= Task details =
Your answer should be the lines from the one with "Task: Select the" to the end of the data below, both included, exact and free of pictures.

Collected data
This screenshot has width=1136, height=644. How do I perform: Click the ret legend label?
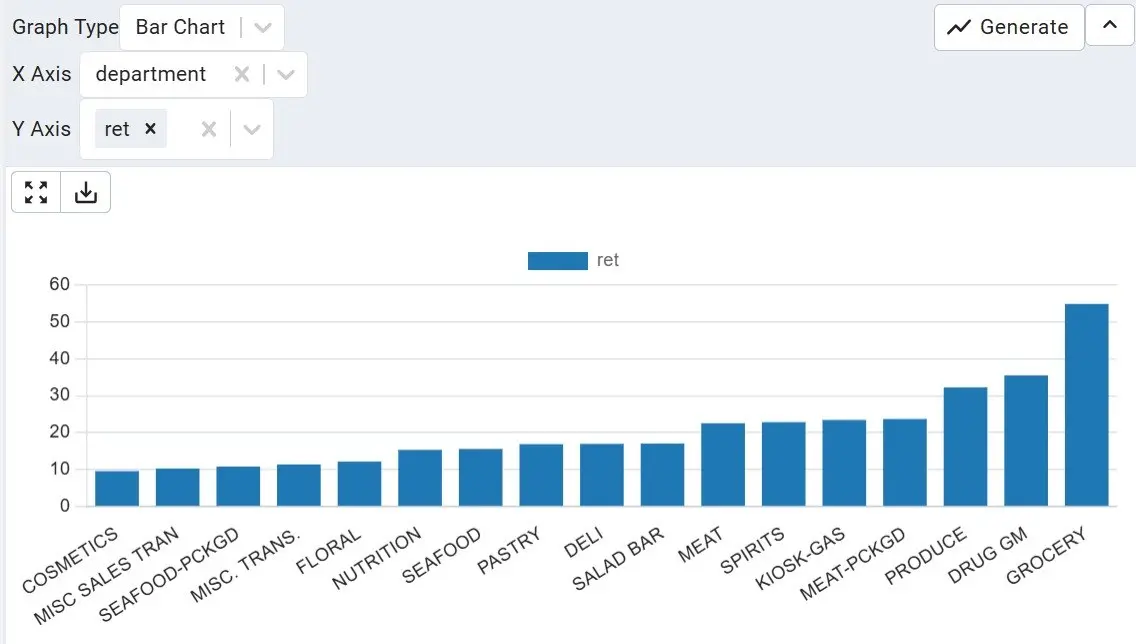click(608, 261)
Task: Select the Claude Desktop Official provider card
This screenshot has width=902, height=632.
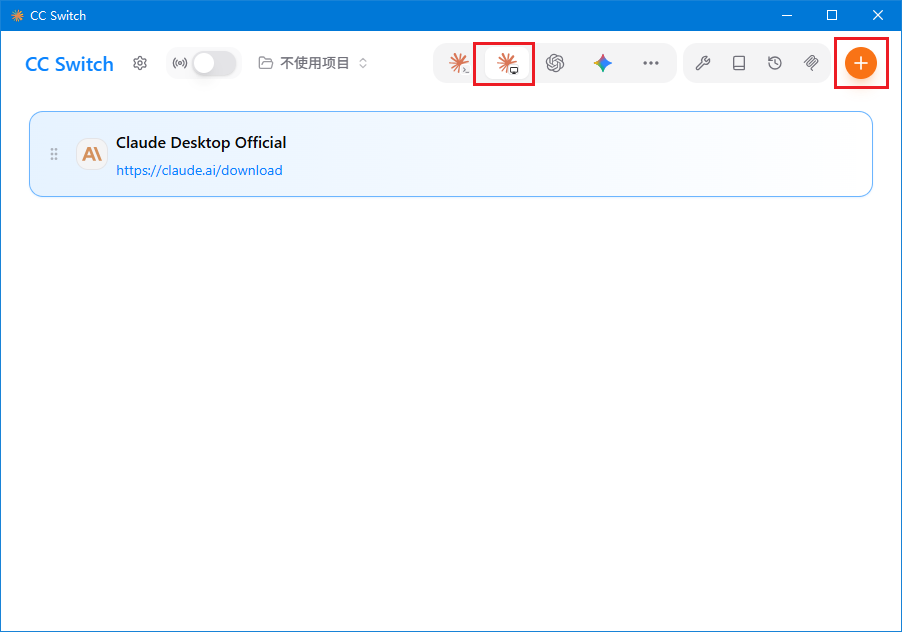Action: click(451, 154)
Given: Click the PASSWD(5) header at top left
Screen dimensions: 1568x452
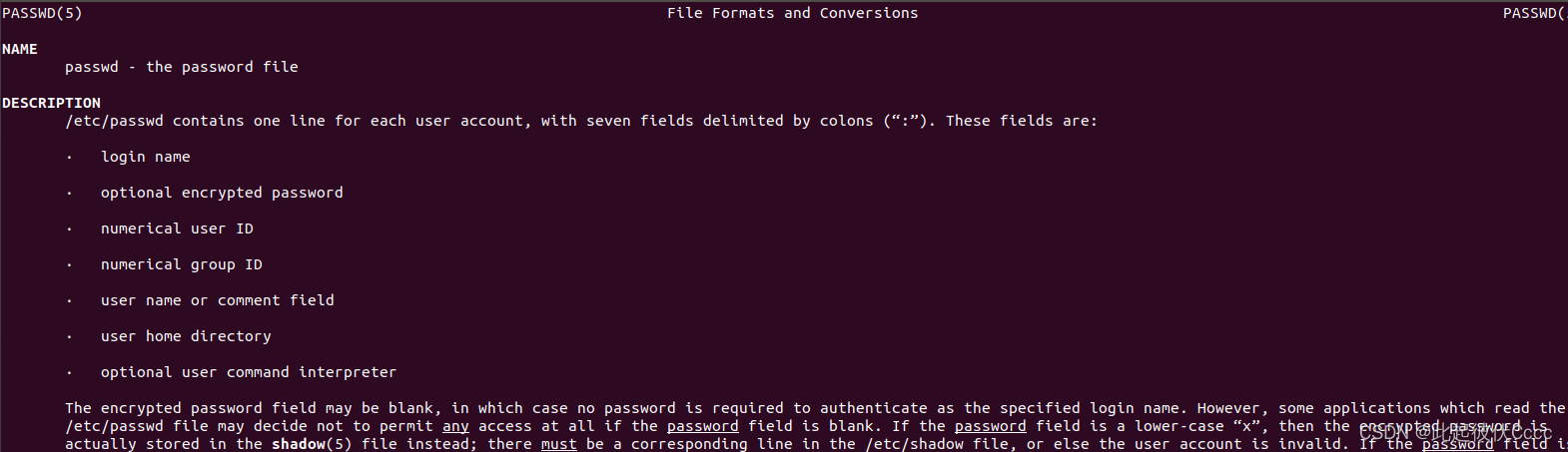Looking at the screenshot, I should [42, 13].
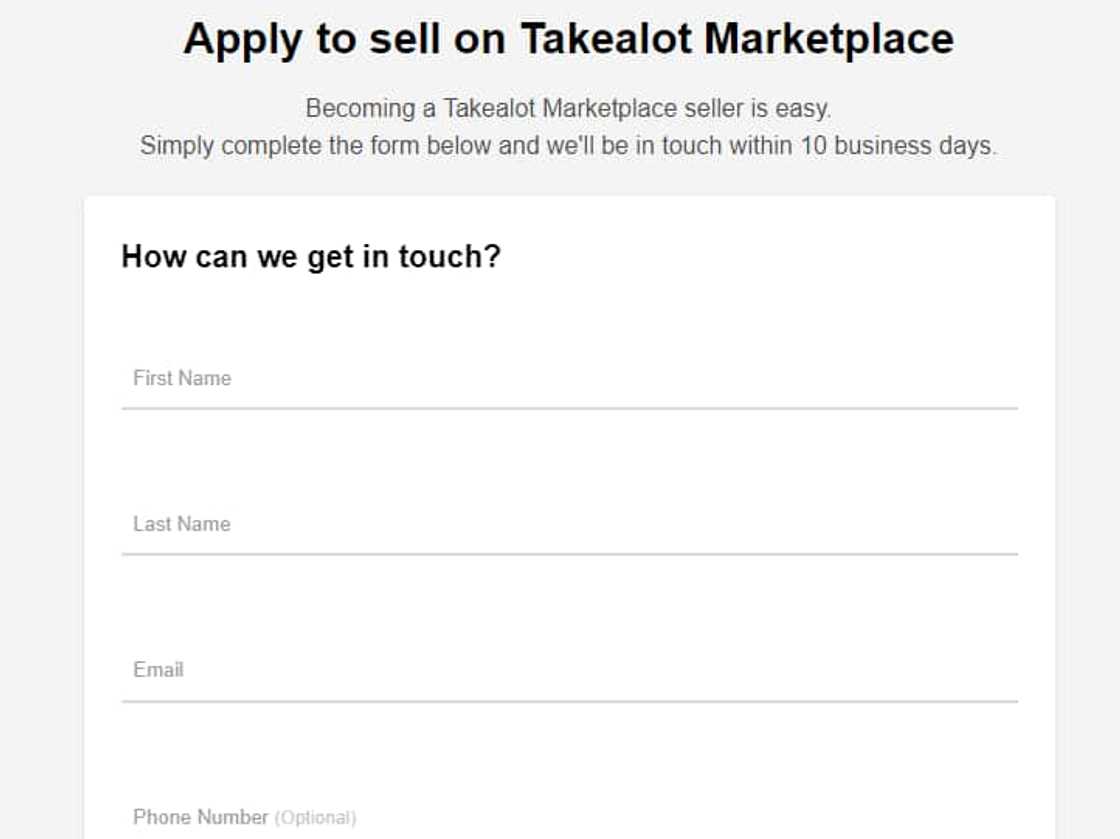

= Exercise answer =
Task: Select the Claude Desktop Official provider card
This screenshot has width=902, height=632.
Action: click(451, 154)
Given: Click the PASSWD(5) header at top left
Screen dimensions: 1568x452
Looking at the screenshot, I should [42, 13].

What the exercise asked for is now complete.